Toda essa matéria-prima cruza fronteiras e ganha o mercado internacional, sendo exportada para países como Itália, Japão, Índia, China e, principalmente, para as grandes grifes da alta costura na França. Contudo, muito antes de desfilar nas passarelas europeias, o ciclo da seda começa na madrugada do campo, com o trabalho de produtores dedicados.
A cerca de 100 quilômetros de Cascavel, o município de Diamante do Sul destaca-se como o maior produtor de seda do Paraná. Com pouco mais de 3 mil habitantes, a pacata cidade esconde uma potência agrícola que se desenvolveu graças às condições climáticas favoráveis da região. O polo produtor, que começou há 27 anos com apenas cinco pioneiros, conta hoje com uma rede de 120 produtores integrados e projeta uma safra de mais de 100 mil quilos de casulo verde para o ciclo atual, mantendo o município em primeiro lugar no ranking estadual.
Tradição familiar e a rotina nos barracões
Entre as famílias que vivem da atividade está a da produtora Janei Grezechechen, que há mais de duas décadas encontrou na sericultura a solução para sustentar as duas filhas sem precisar se afastar do lar. "Eu precisava de uma renda para ganhar em casa e cuidar das crianças, para não deixá-las sozinhas. Acabei acostumando a cuidar da casa e garantir o sustento bem do lado de fora", relata a agricultora, que hoje comemora ter criado as filhas, agora adultas, dentro do barracão de manejo.
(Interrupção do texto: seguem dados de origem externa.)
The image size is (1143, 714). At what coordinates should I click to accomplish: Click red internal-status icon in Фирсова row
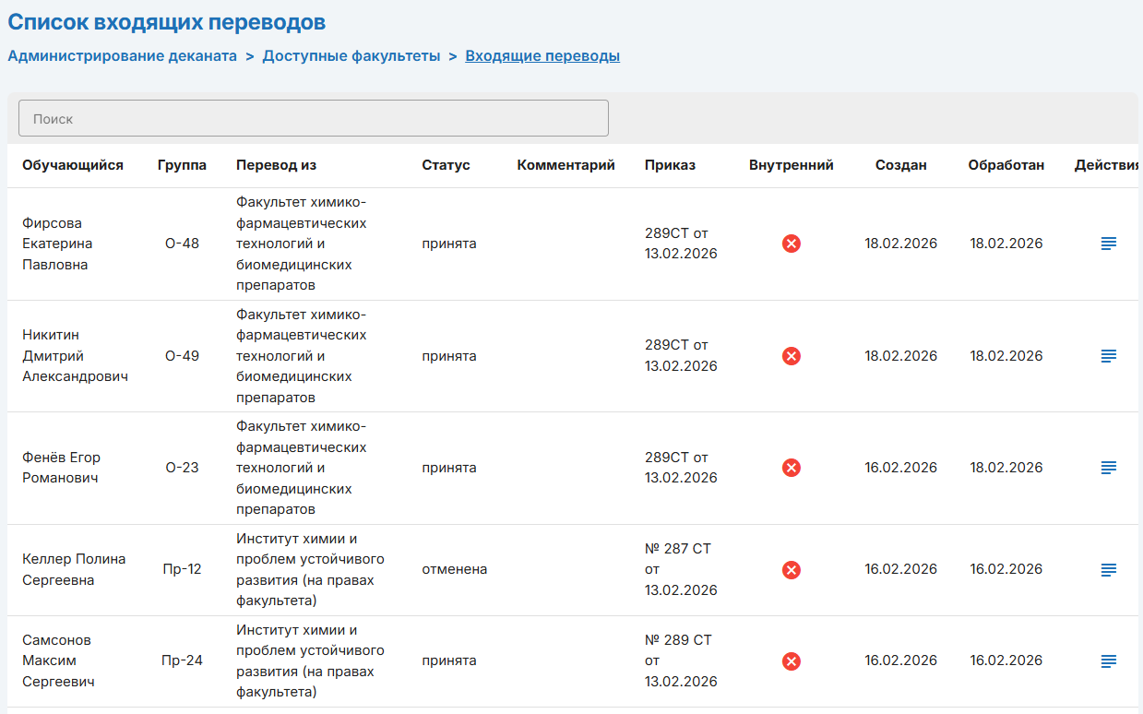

A rotina exige disciplina rigorosa. O despertador toca às 4 horas da manhã para garantir o trato dos insetos na quantidade exata. Cada caixa mantida na propriedade é capaz de gerar 75 quilos de casulos, totalizando uma média de 150 quilos por mês.
Durante o ciclo de crescimento, os bichos passam por fases de transição conhecidas como "idades". Entre a terceira e a quarta idade, as lagartas entram em um período de letargia profunda. Assim que despertam de forma uniforme, a produtora distribui as folhas de amora para a alimentação coletiva. Esse cuidado garante que todos os insetos cresçam no mesmo ritmo para que, na quinta e última fase, subam juntos para as cartelas onde tecerão os casulos de forma parelha, evitando atrasos que possam comprometer o lote.
Qualidade que conquista o mundo
Toda a produção colhida em Diamante do Sul tem como destino uma empresa metal-têxtil especializada em fiação, localizada em Londrina, que acompanha de perto a assistência técnica no campo. De acordo com o técnico agrícola Carlos Roberto, que orienta os produtores da região, o alto padrão do fio paranaense não é por acaso.
"O manejo correto dentro do barracão e a excelente qualidade da plantação de amora ao lado das instalações são os fatores que interferem diretamente na resistência e no brilho do fio. Trabalhamos lado a lado com o produtor para extrair o melhor produto do mundo", explica o técnico. O equilíbrio térmico, mantido idealmente entre 20°C e 28°C, associado à dedicação diária na agricultura familiar, garante que os casulos alcancem a perfeição exigida pelo exigente mercado consumidor internacional.